## EXERCISE OBJECTIVE
The data below is to be transcribed word for word; pictures are to be excluded.

Records contained in a dataset:
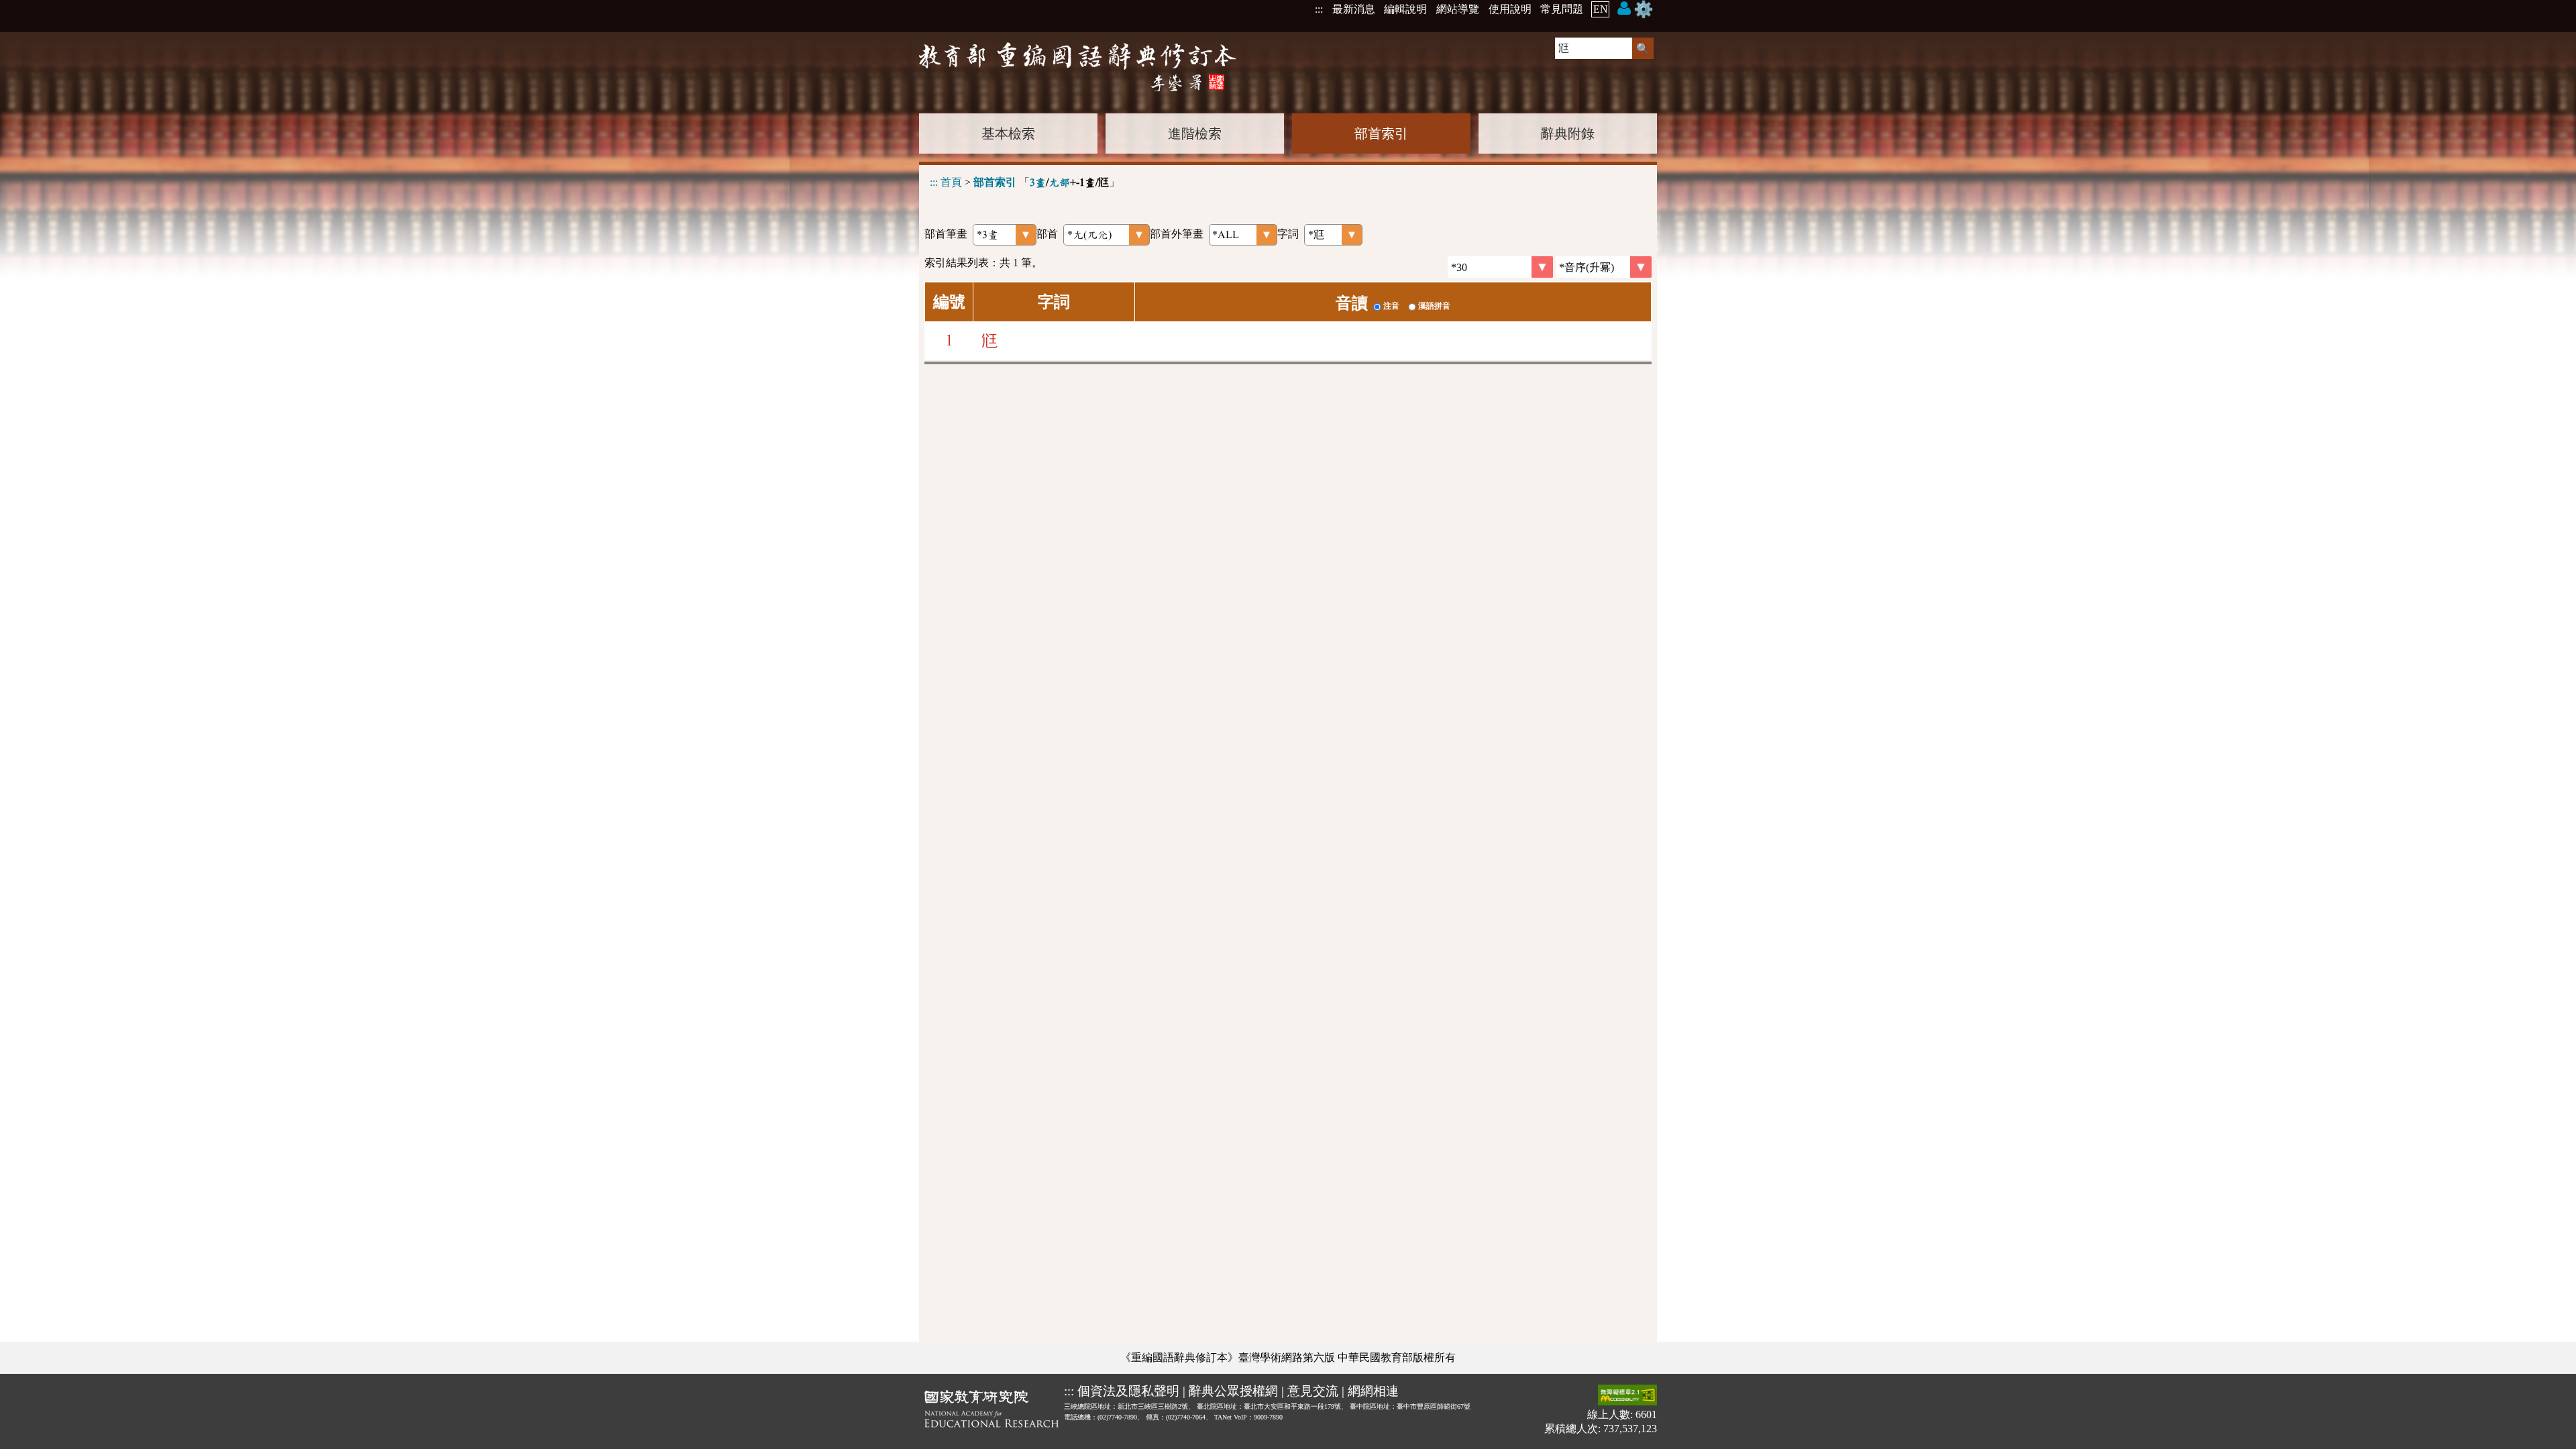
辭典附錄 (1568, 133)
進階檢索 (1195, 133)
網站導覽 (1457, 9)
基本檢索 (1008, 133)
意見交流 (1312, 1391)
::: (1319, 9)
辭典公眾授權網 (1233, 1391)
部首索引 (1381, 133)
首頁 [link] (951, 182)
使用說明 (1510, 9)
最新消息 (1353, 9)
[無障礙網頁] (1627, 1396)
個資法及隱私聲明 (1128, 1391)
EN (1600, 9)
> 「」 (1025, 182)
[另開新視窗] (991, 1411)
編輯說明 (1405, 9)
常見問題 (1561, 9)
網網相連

## RESPONSE TO THE TASK
辭典附錄 (1568, 133)
進階檢索 (1195, 133)
網站導覽 (1457, 9)
基本檢索 (1008, 133)
意見交流 (1312, 1391)
::: (1319, 9)
辭典公眾授權網 (1233, 1391)
部首索引 (1381, 133)
首頁 [link] (951, 182)
使用說明 (1510, 9)
最新消息 (1353, 9)
[無障礙網頁] (1627, 1396)
個資法及隱私聲明 (1128, 1391)
EN (1600, 9)
> 「」 (1025, 182)
[另開新視窗] (991, 1411)
編輯說明 (1405, 9)
常見問題 (1561, 9)
網網相連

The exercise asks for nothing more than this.